What you have to do: Copy the records verbatim, beginning at the line that contains "coordinates (862, 585)." and ending after the line that contains "pyautogui.click(x=2181, y=601)".

Exercise materials:
┌──
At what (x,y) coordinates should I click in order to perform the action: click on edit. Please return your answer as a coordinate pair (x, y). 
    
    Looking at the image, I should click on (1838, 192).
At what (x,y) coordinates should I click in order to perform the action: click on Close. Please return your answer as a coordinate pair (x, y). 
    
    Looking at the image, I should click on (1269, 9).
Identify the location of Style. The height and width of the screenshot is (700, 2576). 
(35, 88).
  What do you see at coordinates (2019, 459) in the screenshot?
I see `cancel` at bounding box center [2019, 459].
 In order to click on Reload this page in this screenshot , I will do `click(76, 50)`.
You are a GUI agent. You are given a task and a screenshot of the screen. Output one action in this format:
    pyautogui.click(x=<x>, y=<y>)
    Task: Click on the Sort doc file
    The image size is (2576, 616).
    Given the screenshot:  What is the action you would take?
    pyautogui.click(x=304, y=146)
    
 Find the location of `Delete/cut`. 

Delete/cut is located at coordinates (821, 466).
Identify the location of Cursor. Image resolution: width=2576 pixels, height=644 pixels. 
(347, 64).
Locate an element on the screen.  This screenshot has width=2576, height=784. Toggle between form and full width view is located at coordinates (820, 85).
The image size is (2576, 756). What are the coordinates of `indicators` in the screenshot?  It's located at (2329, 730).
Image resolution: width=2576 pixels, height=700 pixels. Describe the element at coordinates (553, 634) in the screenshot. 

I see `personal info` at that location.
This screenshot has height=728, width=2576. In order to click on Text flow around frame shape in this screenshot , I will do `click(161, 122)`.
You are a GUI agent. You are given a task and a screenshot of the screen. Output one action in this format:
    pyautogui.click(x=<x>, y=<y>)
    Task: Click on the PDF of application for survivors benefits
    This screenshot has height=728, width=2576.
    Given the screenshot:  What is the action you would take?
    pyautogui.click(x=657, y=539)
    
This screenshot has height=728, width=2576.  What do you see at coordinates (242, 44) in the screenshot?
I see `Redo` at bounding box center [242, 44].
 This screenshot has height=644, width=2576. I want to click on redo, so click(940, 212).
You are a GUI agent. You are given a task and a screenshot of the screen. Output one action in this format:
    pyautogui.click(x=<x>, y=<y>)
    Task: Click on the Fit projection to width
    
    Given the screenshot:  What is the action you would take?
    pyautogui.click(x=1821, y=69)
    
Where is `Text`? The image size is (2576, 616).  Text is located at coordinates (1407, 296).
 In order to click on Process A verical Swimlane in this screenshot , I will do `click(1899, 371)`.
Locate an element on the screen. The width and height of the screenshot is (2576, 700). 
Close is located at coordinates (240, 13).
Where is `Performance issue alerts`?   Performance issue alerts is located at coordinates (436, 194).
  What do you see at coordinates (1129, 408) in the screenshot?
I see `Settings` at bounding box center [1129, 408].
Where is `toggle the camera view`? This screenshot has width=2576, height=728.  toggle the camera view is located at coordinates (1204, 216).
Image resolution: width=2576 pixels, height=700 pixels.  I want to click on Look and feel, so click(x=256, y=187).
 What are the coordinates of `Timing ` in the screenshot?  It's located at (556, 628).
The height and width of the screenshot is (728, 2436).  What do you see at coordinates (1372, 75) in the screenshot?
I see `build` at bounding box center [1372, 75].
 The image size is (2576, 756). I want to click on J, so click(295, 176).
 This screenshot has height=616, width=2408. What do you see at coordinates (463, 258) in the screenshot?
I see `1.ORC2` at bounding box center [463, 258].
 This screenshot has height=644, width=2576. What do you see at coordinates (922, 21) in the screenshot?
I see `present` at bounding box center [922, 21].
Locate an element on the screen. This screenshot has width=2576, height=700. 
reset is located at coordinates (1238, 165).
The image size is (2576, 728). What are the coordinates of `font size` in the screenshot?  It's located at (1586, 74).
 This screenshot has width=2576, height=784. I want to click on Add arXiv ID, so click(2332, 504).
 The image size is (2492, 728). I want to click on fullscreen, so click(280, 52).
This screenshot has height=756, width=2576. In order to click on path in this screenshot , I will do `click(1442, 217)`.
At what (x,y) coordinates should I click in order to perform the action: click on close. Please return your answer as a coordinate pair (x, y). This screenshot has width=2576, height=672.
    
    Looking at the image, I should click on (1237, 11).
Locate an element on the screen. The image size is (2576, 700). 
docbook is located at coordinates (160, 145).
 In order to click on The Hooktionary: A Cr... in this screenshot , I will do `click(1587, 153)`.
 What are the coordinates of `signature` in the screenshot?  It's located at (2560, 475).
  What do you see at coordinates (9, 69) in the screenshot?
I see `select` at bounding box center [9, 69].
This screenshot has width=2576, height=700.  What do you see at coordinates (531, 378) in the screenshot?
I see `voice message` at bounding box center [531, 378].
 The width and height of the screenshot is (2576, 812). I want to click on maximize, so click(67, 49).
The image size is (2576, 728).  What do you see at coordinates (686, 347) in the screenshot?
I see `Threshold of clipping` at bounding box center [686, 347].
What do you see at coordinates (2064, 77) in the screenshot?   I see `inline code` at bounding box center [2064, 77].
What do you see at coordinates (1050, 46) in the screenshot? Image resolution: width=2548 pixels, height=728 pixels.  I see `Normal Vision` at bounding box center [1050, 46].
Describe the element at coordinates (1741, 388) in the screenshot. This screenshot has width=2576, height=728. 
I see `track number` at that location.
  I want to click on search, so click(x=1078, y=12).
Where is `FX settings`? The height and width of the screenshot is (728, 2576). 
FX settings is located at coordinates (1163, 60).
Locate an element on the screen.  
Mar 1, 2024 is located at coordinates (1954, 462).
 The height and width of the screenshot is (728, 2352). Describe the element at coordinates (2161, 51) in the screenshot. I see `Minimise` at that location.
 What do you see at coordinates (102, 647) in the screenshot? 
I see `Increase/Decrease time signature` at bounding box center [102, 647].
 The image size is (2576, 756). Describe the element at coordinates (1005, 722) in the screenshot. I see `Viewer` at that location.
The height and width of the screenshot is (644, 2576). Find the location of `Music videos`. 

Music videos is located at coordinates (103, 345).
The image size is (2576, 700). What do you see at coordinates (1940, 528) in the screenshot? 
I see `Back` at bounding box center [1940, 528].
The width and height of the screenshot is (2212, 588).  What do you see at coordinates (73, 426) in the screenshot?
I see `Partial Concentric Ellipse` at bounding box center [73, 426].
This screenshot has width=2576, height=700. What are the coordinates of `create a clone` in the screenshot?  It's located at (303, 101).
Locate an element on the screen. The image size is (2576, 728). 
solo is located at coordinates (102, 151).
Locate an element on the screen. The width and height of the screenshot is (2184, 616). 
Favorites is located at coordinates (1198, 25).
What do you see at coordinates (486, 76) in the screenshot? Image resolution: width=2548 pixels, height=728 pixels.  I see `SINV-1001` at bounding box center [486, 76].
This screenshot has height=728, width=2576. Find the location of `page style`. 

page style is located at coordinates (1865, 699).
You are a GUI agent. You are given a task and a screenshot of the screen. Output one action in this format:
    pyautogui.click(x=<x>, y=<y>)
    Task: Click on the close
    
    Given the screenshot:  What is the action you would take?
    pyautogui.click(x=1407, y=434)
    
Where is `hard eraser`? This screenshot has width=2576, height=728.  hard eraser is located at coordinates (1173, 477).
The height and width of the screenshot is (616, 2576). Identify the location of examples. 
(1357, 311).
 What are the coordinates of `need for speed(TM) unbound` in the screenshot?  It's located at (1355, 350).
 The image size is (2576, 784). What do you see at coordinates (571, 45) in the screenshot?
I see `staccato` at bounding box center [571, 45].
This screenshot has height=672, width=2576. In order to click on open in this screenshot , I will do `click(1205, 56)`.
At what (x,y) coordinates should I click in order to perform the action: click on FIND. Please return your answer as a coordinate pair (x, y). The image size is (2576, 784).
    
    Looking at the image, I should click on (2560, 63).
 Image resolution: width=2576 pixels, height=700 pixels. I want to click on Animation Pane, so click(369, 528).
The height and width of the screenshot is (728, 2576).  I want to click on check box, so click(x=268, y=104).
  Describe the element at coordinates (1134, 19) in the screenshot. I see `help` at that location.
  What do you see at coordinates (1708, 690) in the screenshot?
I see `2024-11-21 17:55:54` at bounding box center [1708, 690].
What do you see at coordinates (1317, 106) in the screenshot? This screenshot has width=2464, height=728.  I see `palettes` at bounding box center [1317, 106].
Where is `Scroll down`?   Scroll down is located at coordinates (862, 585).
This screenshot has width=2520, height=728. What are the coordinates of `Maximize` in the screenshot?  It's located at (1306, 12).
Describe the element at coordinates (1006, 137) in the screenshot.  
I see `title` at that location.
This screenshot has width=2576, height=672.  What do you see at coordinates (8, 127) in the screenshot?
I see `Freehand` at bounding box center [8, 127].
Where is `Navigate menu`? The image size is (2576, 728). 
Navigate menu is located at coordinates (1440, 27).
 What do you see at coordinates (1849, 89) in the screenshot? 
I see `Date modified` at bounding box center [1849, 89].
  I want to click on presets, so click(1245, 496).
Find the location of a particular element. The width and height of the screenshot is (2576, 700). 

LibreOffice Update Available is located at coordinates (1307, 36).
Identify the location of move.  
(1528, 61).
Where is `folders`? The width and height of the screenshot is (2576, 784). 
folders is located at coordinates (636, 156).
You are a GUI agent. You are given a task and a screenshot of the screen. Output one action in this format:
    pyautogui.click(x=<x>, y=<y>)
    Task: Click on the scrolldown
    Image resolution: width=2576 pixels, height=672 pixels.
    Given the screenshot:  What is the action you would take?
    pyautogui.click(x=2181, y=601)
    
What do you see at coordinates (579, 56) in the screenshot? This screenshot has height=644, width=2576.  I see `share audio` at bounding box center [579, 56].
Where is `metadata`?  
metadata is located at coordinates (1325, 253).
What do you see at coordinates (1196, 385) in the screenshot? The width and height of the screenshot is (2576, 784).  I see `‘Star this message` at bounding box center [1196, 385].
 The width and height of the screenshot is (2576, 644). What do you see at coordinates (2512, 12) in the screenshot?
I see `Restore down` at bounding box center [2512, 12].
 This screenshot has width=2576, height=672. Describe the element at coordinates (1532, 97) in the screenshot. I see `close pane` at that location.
└──
Response to this exercise:
Where is `Scroll down`?   Scroll down is located at coordinates (862, 585).
This screenshot has width=2520, height=728. What are the coordinates of `Maximize` in the screenshot?  It's located at (1306, 12).
Describe the element at coordinates (1006, 137) in the screenshot.  
I see `title` at that location.
This screenshot has width=2576, height=672.  What do you see at coordinates (8, 127) in the screenshot?
I see `Freehand` at bounding box center [8, 127].
Where is `Navigate menu`? The image size is (2576, 728). 
Navigate menu is located at coordinates (1440, 27).
 What do you see at coordinates (1849, 89) in the screenshot? 
I see `Date modified` at bounding box center [1849, 89].
  I want to click on presets, so click(1245, 496).
Find the location of a particular element. The width and height of the screenshot is (2576, 700). 

LibreOffice Update Available is located at coordinates (1307, 36).
Identify the location of move.  
(1528, 61).
Where is `folders`? The width and height of the screenshot is (2576, 784). 
folders is located at coordinates (636, 156).
You are a GUI agent. You are given a task and a screenshot of the screen. Output one action in this format:
    pyautogui.click(x=<x>, y=<y>)
    Task: Click on the scrolldown
    Image resolution: width=2576 pixels, height=672 pixels.
    Given the screenshot:  What is the action you would take?
    pyautogui.click(x=2181, y=601)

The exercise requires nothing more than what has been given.